Acute Nephritis. This occurs most frequently in children and young people and seems to strike those who have recently suffered from sore throat, scarlet fever, and other infections caused by streptococci; it is believed to originate as an immune response on the part of the kidney. An attack may produce no symptoms, but more often there are headaches, a rundown feeling, back pain, and perhaps slight fever. The urine may look smoky, bloody, or wine-colored. Analysis of the urine shows the presence of erythrocytes, albumin, and casts. Another symptom is edema of the face or ankles, more common in the morning than in the evening. The blood pressure usually rises during acute nephritis, and in severe cases hypertension may be accompanied by convulsions.

Treatment consists chiefly of bed rest and a carefully controlled diet. Penicillin is often used if an earlier streptococcal infection is still lingering. Recovery is usually complete. In a small percentage of cases, however, acute nephritis resists complete cure. It may subside for a time and then become active again, or it may develop into chronic nephritis. Dialysis may be indicated in patients with fluid overload that is refractory to diuretics, or who become clinically uremic.
Chronic Nephritis. Chronic nephritis may follow a case of acute nephritis immediately or it may develop after a long interval during which no symptoms have been present. Many cases of chronic nephritis occur in people who have never had the acute form of the disease. Symptoms are often unpredictable and variable from case to case, but there is almost always steady, progressive, permanent damage to the kidneys.

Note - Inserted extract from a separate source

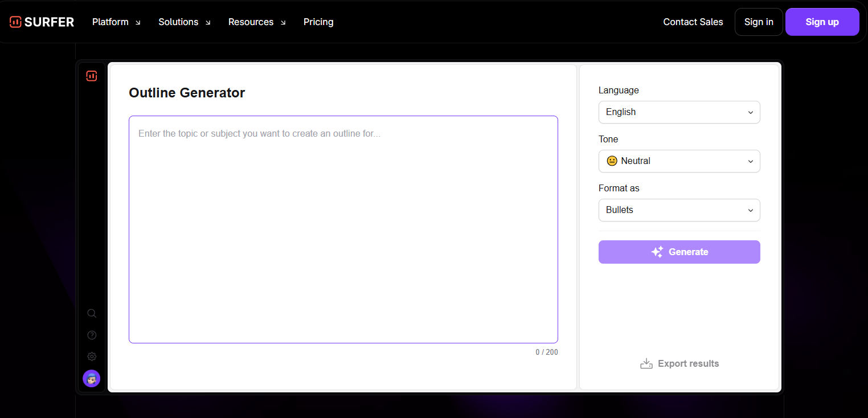Click the Sign up button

Chronic nephritis generally moves through three stages. In the first stage, the latent stage, there are few outward symptoms. There may be slight malaise, but often the only indication of the disease is the presence of albumin and other abnormal substances in the urine. If a blood count is made during this stage, anemia may be found. There is no special treatment during the latent stage of chronic nephritis. The patient can live a normal life but should avoid extremes of fatigue and exposure and should eat a well balanced diet.

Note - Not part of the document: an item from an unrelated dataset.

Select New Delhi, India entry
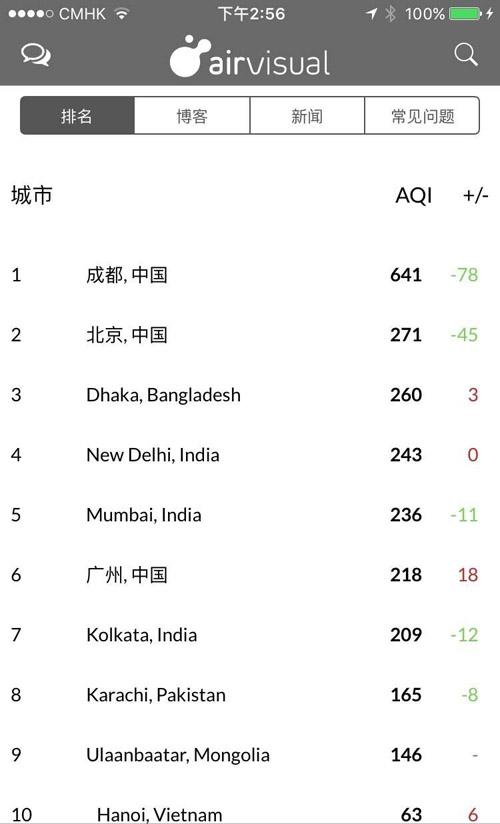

The first stage may be followed by a second stage, in which edema occurs in the face, legs, or arms. The main treatment in this stage consists of a low-protein, low-sodium diet and diuretics. Steroid hormones may be helpful.

At the final stage of chronic nephritis is end-stage renal disease. Treatments are kidney transplant and dialysis. At any stage of chronic nephritis it is particularly important to avoid other infections, which will aggravate the condition.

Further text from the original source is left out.